## Exercise
Before writing anything, find the line that contains "Click the 打印 print toolbar icon", then retype the entries below exactly from their first line through that one, without pictures.

::::::::

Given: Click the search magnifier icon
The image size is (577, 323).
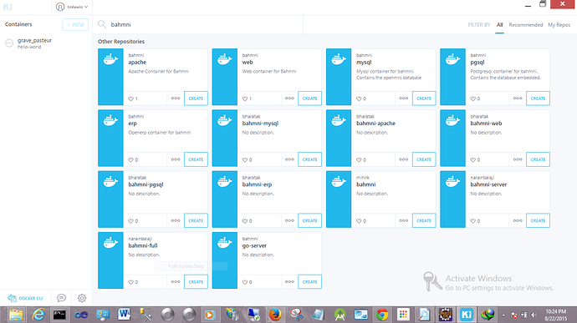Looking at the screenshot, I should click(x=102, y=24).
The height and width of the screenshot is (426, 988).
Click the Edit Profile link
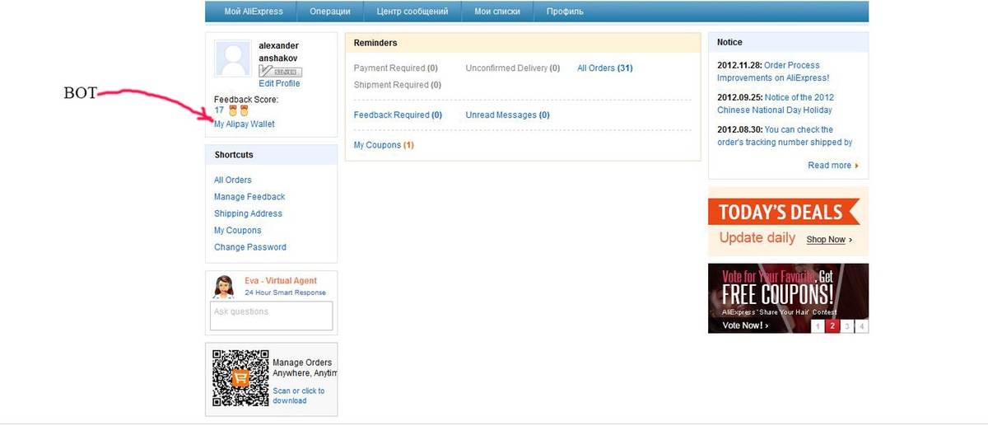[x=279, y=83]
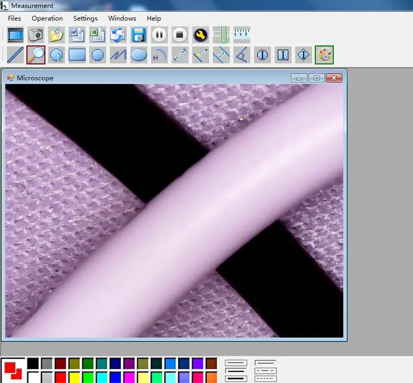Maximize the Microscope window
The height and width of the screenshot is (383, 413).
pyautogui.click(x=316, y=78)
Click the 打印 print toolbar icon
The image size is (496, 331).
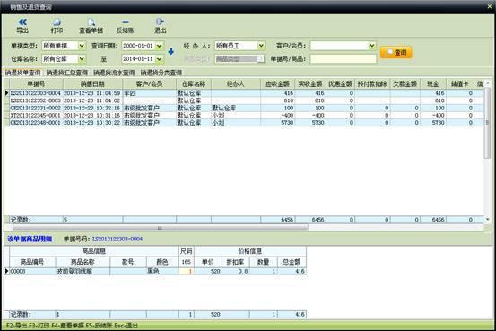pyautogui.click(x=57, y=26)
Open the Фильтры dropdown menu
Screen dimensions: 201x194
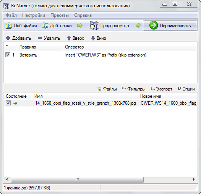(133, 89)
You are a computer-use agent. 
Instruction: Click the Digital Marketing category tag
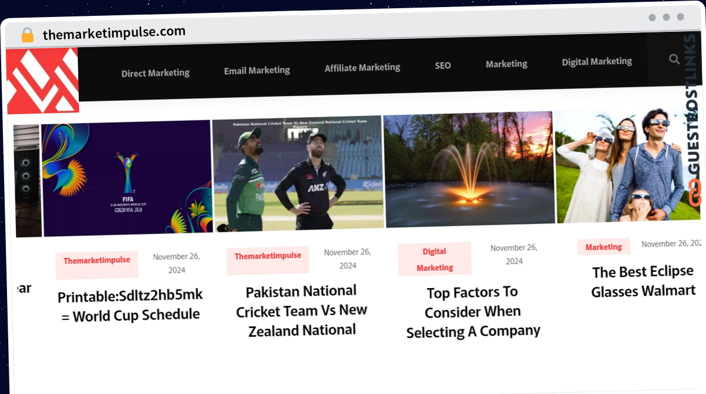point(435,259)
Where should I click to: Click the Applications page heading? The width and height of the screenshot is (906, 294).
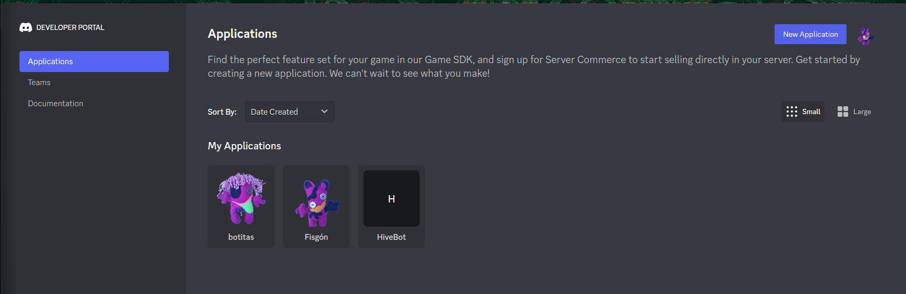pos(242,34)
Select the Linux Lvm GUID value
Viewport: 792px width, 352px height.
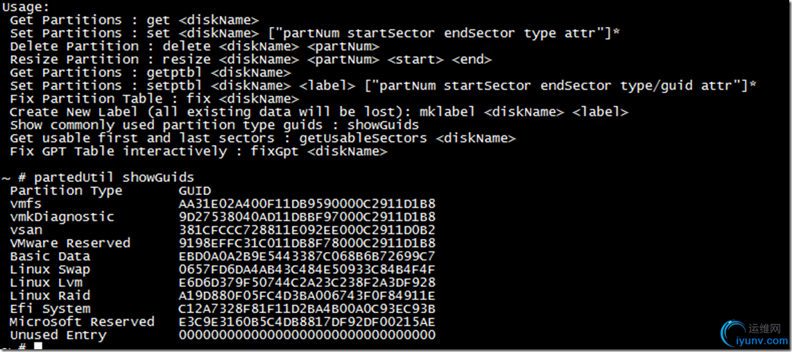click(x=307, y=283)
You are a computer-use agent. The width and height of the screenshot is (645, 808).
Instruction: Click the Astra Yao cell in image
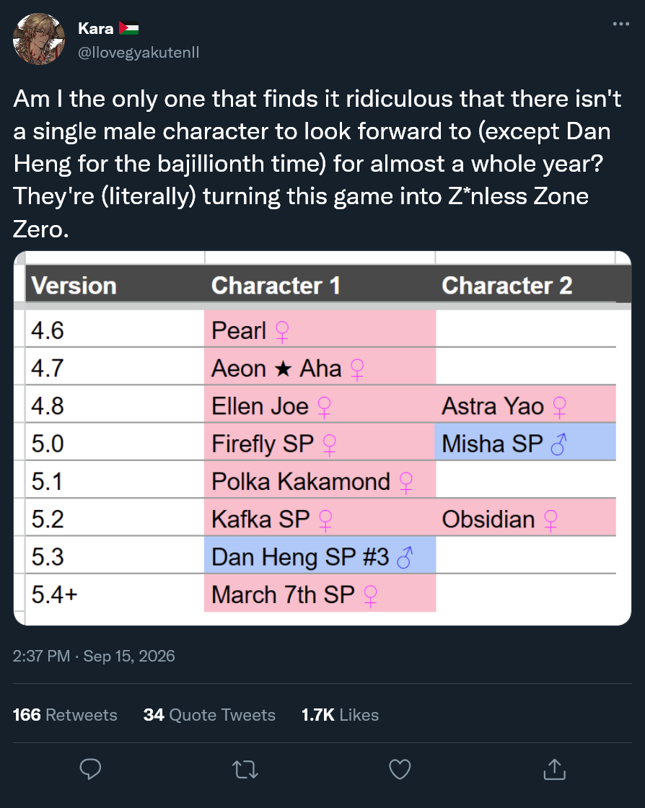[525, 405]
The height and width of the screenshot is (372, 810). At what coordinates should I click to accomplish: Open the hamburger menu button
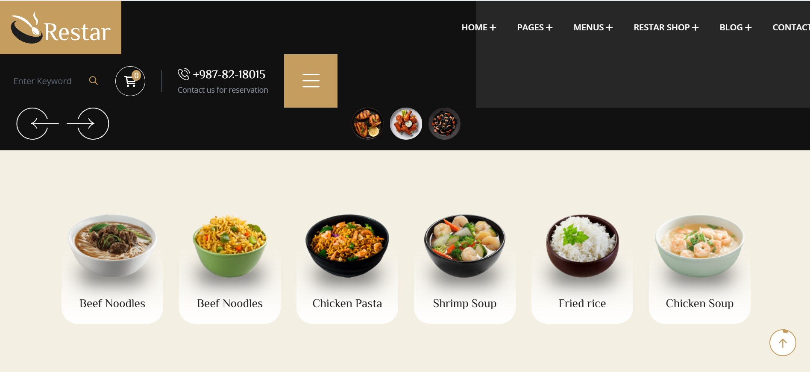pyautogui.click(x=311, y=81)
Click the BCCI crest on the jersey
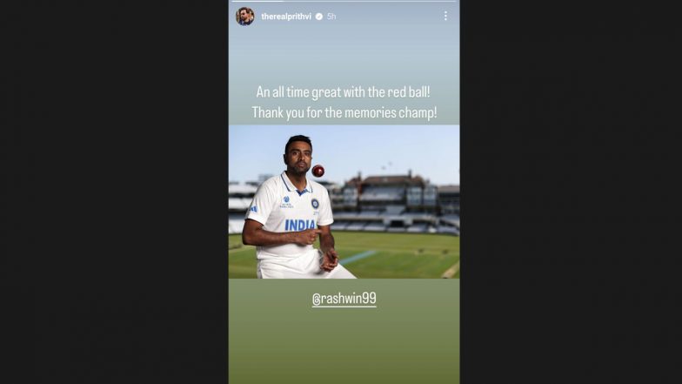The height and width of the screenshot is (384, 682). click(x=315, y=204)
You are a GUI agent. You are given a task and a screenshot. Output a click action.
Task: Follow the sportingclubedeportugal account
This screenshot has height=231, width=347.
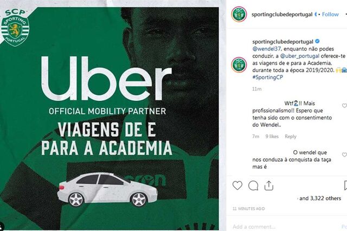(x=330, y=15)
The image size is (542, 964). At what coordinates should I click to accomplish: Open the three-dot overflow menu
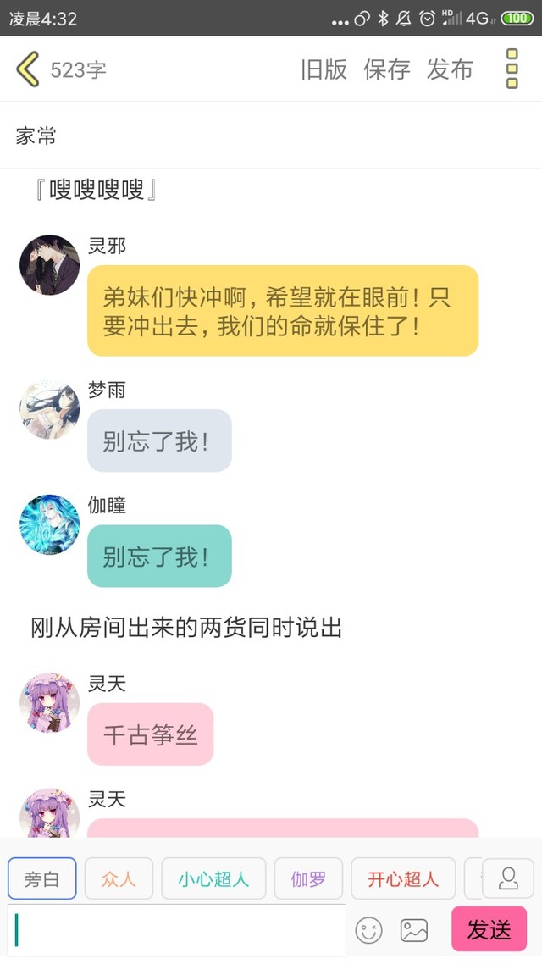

::::::::

## Response to this task
Given: Click the search magnifier icon
The image size is (577, 323).
Looking at the screenshot, I should click(x=102, y=24).
The height and width of the screenshot is (426, 988).
Click the Edit Profile link
[x=279, y=83]
Maximize the Microscope window
The height and width of the screenshot is (383, 413).
pyautogui.click(x=316, y=78)
Click the 打印 print toolbar icon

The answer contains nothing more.